■ Records for the exercise ■
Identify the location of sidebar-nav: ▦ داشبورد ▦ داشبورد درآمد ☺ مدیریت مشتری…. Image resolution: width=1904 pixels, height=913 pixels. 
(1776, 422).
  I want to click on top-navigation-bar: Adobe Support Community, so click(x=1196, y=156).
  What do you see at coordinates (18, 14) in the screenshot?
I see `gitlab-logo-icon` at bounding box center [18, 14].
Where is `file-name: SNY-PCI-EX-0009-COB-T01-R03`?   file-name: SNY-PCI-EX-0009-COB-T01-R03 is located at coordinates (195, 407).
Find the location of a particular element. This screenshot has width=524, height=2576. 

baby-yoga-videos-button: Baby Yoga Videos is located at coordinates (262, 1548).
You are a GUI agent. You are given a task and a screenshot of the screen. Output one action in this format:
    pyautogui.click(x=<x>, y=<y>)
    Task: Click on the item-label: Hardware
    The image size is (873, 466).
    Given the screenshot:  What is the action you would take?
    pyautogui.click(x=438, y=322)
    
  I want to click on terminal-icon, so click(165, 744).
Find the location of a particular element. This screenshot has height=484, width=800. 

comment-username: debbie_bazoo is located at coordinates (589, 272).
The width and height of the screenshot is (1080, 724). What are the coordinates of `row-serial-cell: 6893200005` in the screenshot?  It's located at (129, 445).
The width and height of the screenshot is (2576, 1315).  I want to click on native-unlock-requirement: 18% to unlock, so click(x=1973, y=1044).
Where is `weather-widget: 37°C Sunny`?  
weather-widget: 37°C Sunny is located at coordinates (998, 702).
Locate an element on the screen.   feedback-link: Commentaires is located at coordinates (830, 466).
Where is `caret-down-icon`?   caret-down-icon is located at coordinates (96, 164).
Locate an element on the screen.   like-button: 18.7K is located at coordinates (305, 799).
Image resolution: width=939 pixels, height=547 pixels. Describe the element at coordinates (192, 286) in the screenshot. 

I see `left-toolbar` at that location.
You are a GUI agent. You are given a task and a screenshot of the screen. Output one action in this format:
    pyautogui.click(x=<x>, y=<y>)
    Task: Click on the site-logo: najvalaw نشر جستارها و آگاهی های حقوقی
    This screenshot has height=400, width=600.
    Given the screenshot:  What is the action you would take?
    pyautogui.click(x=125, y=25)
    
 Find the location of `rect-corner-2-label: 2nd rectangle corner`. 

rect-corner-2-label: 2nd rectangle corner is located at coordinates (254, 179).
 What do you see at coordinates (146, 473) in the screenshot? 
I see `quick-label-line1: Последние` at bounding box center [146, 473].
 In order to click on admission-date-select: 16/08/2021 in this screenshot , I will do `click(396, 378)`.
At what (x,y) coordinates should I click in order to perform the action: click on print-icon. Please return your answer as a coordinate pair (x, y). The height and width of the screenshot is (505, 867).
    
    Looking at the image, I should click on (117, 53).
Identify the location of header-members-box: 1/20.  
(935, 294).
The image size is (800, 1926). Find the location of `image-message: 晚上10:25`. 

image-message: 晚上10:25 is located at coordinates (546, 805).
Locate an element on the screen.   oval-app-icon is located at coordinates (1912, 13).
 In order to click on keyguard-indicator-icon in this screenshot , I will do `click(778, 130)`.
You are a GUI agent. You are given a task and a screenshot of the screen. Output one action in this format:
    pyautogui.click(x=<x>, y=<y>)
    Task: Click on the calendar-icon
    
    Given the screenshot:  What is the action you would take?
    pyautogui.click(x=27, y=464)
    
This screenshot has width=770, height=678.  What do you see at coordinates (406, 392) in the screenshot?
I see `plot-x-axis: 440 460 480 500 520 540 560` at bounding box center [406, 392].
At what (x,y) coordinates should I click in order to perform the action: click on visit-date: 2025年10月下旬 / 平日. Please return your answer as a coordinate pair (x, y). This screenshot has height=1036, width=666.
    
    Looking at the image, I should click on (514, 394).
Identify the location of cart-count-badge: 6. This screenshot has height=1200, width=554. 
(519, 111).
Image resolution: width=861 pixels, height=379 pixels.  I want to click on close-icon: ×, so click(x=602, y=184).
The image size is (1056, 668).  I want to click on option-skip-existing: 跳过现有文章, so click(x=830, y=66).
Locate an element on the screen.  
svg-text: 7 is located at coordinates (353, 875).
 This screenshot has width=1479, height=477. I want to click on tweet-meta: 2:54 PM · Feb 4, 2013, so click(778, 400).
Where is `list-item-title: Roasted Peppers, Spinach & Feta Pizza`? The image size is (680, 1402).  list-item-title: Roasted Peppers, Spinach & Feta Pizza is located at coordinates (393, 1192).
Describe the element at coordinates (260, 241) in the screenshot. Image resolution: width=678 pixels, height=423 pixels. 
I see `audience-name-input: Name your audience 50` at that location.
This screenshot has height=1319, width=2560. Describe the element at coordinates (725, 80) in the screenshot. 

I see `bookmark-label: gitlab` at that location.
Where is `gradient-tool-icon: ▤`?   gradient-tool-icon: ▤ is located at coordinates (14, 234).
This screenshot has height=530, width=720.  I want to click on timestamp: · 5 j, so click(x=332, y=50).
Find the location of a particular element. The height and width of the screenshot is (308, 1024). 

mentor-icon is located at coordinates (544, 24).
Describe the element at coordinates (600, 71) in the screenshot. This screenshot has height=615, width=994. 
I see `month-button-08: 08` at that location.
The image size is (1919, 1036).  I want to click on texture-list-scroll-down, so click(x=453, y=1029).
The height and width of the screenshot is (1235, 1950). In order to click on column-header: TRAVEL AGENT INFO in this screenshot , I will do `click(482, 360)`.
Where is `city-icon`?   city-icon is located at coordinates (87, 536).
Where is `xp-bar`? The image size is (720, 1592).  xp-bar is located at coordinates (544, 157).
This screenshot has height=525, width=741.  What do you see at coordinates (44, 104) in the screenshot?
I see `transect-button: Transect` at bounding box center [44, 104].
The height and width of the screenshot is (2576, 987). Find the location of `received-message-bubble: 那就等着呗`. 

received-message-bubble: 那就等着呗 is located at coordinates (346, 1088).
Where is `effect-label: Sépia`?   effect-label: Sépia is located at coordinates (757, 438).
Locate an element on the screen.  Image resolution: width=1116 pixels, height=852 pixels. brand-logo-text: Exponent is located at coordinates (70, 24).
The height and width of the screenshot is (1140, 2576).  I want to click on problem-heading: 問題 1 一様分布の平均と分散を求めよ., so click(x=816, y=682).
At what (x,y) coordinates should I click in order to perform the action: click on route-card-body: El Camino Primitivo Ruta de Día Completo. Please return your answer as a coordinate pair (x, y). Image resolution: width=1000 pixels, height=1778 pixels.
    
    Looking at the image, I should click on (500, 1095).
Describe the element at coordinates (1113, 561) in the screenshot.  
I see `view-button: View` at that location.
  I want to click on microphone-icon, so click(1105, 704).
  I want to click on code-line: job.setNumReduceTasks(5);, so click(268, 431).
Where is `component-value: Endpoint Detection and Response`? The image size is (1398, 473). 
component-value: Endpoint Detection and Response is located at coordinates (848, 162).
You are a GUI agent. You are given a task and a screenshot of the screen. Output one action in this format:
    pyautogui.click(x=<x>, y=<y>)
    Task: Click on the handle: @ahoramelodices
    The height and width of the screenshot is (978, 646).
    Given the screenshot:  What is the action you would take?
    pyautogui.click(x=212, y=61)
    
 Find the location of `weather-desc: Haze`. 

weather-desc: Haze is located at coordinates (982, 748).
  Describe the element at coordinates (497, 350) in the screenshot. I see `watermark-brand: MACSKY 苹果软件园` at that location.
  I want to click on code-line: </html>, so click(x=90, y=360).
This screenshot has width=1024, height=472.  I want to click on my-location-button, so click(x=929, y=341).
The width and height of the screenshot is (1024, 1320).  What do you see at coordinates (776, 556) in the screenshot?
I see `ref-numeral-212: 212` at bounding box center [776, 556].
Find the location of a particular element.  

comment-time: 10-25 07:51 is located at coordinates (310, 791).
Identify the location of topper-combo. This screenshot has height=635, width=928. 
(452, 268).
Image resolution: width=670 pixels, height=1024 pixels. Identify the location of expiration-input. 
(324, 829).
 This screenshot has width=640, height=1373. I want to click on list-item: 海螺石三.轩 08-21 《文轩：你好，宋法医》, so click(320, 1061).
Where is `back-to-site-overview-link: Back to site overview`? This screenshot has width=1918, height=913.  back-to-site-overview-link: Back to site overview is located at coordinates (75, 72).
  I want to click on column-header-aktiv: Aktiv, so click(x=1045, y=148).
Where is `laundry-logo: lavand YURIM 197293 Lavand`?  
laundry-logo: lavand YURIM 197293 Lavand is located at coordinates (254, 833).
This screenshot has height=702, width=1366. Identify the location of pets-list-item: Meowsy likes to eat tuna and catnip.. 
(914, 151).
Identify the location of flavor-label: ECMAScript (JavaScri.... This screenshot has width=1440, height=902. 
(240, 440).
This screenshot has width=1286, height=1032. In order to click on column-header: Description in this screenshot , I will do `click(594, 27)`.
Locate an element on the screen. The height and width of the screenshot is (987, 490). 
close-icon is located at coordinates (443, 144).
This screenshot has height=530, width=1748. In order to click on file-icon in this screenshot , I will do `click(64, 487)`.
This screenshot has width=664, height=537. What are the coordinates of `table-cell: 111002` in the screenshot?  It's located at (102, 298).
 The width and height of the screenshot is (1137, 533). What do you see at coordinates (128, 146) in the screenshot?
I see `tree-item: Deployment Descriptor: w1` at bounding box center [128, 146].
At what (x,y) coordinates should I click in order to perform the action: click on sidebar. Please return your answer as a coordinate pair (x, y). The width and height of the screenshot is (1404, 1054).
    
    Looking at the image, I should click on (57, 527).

■ Your instructions ■
Please copy everything in the records above, from the line containing "The height and width of the screenshot is (1235, 1950)." down to the line containing "coordinates (87, 536).", keeping every character the same.

■ Task response ■
The height and width of the screenshot is (1235, 1950). In order to click on column-header: TRAVEL AGENT INFO in this screenshot , I will do `click(482, 360)`.
Where is `city-icon`?   city-icon is located at coordinates (87, 536).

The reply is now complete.